Aerospace travel is constantly being developed in our modern day fast paced world, and there needs to be new and fresh breakthroughs being made to help progress the technology. In the future, our spacecrafts may eventually utilize tanks made of the lightweight material called carbon fiber reinforced plastic to fuel our journeys.
The new material, abbreviated as CFRP, is a significant improvement from previous tanks. It is lighter than metal, and is also cheaper and faster to make. Typically, liquid fuel sources would have to be frozen to be transported with metal lined tanks, but CFRP has been proved to be leak proof, which would allow it to hold both liquid hydrogen and liquid oxygen without help from an external source. All of the benefits provided by CFRP allow this innovation to be the definitive next step in vehicular fuel containers.

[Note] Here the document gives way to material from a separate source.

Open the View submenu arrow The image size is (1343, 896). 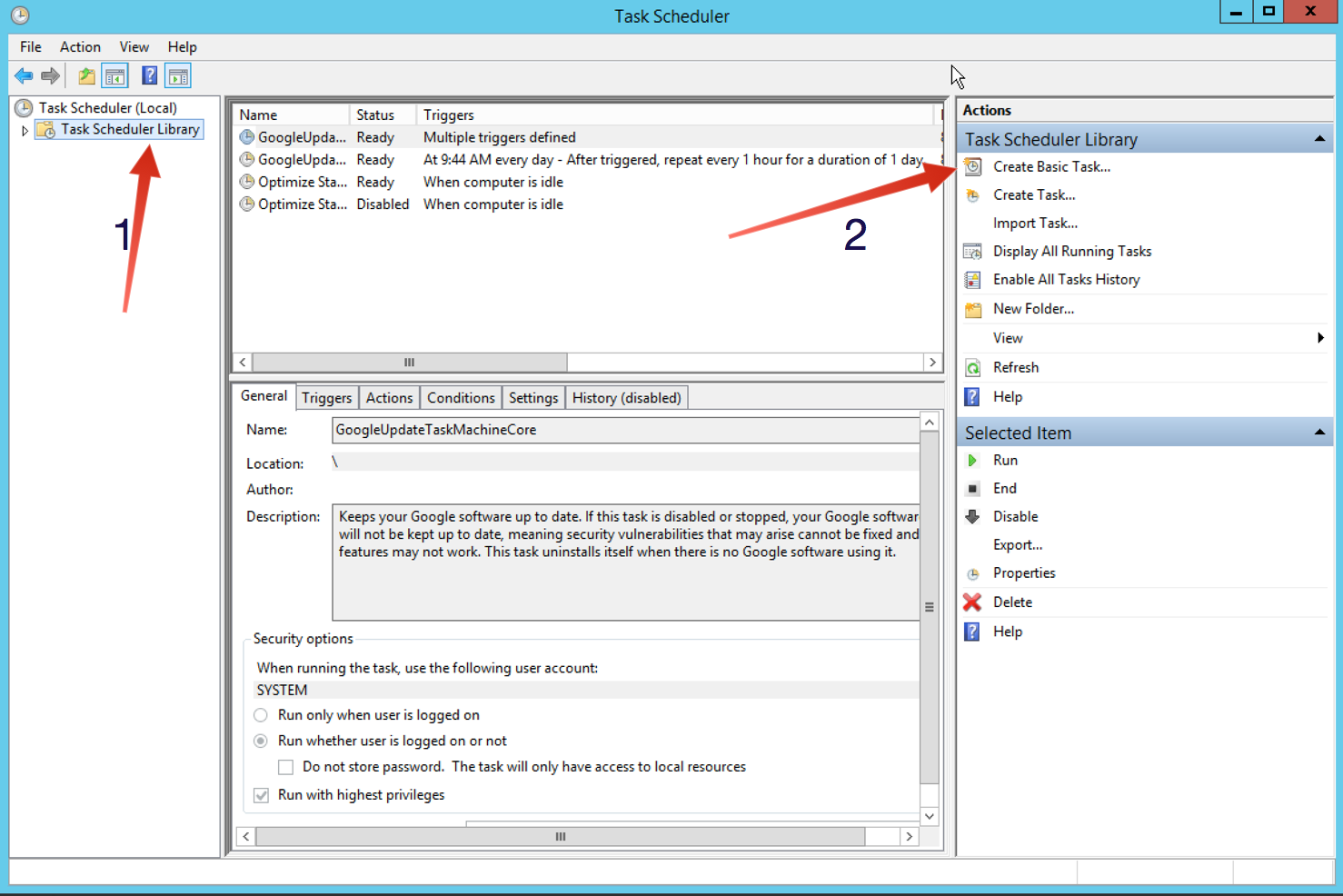pyautogui.click(x=1320, y=337)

“Fuel tanks are safety-critical elements in any propulsion system,” explained Hans Steininger, CEO at MT Aerospace. “We have provided proof that a high-performance pressure tank made of CFRP can withstand cryogenic stress. In the future, the use of CFRP high-performance tanks should not only enable safe rocket launches, it can also exploit the advantage of significantly lower mass compared to metallic tanks.”
Scientists plan to proceed with this technology to make it usable by spacecraft in the near future. They are in the works of creating and conducting experiments on CFRP tanks with thermal protection that could later be used in full scale operation. It would also be used to create a fully operational upper stage of a spacecraft. This project is named Phoebus.

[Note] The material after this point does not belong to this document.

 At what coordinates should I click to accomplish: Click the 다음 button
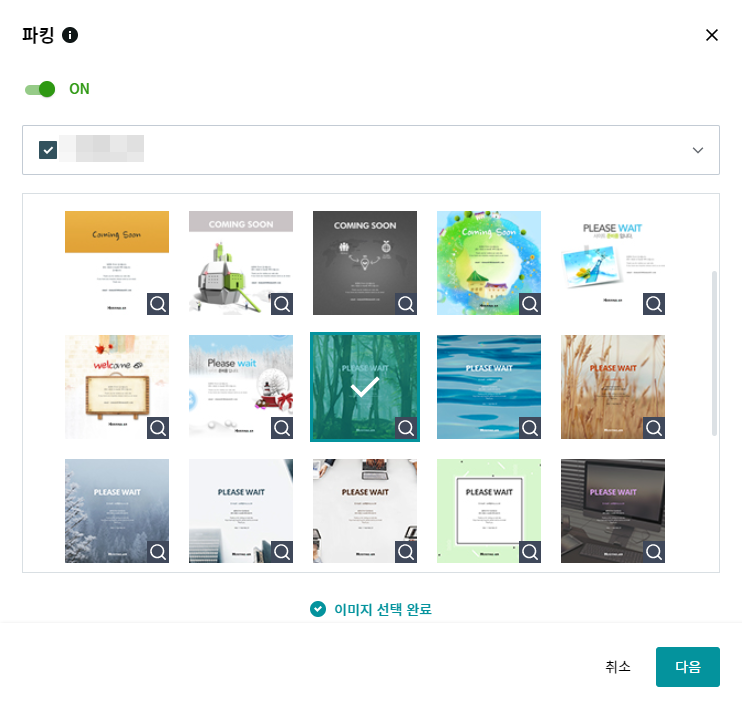tap(688, 666)
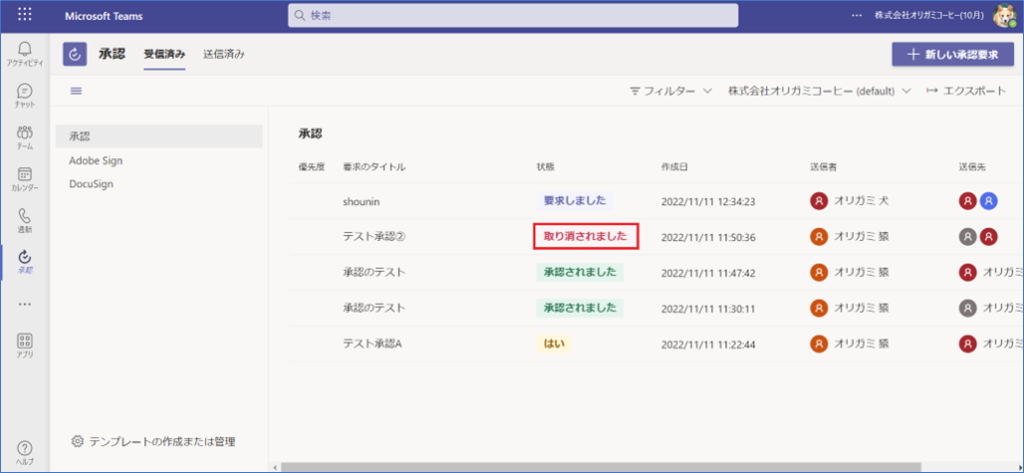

“Phoebus will have 3.5m diameter hydrogen and oxygen tanks, thermal protection, structural assembly elements and feature new technologies in avionics, structures, and propulsion equipment. CFRP will be applied in the tanks, the interface structure between the two tanks and the outside cylinder representative of the upper stage outer skin,” says an article written by the European Space Agency.
This breakthrough will definitely impact the way space travel works in the future. We may be able to discover new things both on our planet and in the worlds among the stars.